I’m not having an easy time lately. My mental health is iffy with a lot of anxiety, for months now, and depression setting in pretty hard this week. I’m in constant pain because of my back and something is going on with my CFS/ME. I’m completely drained and mostly bedridden. Because of this I missed three physiotherapy sessions, plus one of my DBT coping skills classes.

I’m so very, very frustrated .  I have no answers. I just have to try to hold on, rest, get to physiotherapy and class when I’m able, and wait till January 10th to see my psychiatrist for possible solutions to lessen this gnawing anxiety and boost my mood a bit. Having my paxil poop out on me after 10 years has created a real disruption in my mood and trying all these new drugs has been a year long, not to successful trial.

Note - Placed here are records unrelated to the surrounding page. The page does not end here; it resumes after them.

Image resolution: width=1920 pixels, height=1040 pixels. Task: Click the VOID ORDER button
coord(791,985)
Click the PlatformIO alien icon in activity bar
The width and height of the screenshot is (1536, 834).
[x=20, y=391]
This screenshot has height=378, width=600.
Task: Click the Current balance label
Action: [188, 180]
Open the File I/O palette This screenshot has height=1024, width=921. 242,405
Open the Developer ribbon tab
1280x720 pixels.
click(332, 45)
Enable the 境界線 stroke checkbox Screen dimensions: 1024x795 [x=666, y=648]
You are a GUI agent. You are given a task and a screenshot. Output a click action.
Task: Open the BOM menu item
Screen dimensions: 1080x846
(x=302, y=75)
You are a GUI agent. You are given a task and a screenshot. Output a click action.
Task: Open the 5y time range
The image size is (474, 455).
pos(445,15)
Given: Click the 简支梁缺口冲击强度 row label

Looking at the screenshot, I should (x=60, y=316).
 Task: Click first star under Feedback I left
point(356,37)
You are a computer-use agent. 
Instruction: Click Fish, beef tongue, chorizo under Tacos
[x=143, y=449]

My suicidal idealisation is becoming stronger each day as I feel I’m just too worn out to keep trying. If the thoughts get too strong I’ll have to go to the hospital, but I really don’t even have the motivation to deal with all that shit. Hours and hours waiting and I’m usually told there is no space, so they just increase my meds and tell me to go home. I’m just so tired of it all. I only keep going for my family. I’ll end this on a note of gratitude for them, the support they give me, the love and understanding .

Struggling 

I have not been well the last 2 weeks and only managed 3 walks  (6 min) per week. I feel completely drained.  I think it’s from the very busy days I have on Thursdays. I go to physiotherapy, have a 2 hour class and drive 1 1/2 hours plus usually run an errand, like picking up my mail, after weeks unattended.

Anyway, I am bedridden 3 day’s after, not able to cook or even get enough fluids down me. I feel extremely weak. I don’t know if the severe fatigue is from having such a busy day on Thursday or the core building exercises the physiotherapist gave me, or a combination of both.

I HAVE to do the exercises though. My back has been so bad since January, and the pain is not helping my fatigue or overall mood. They would be easy exercises for most, but they are difficult and tiring for me because of my severe deconditioning. I do still do them almost every day, even if it’s the only thing I can do.

I’m really worried about this week as I have physiotherapy tomorrow and Thursday plus class. Wish me luck.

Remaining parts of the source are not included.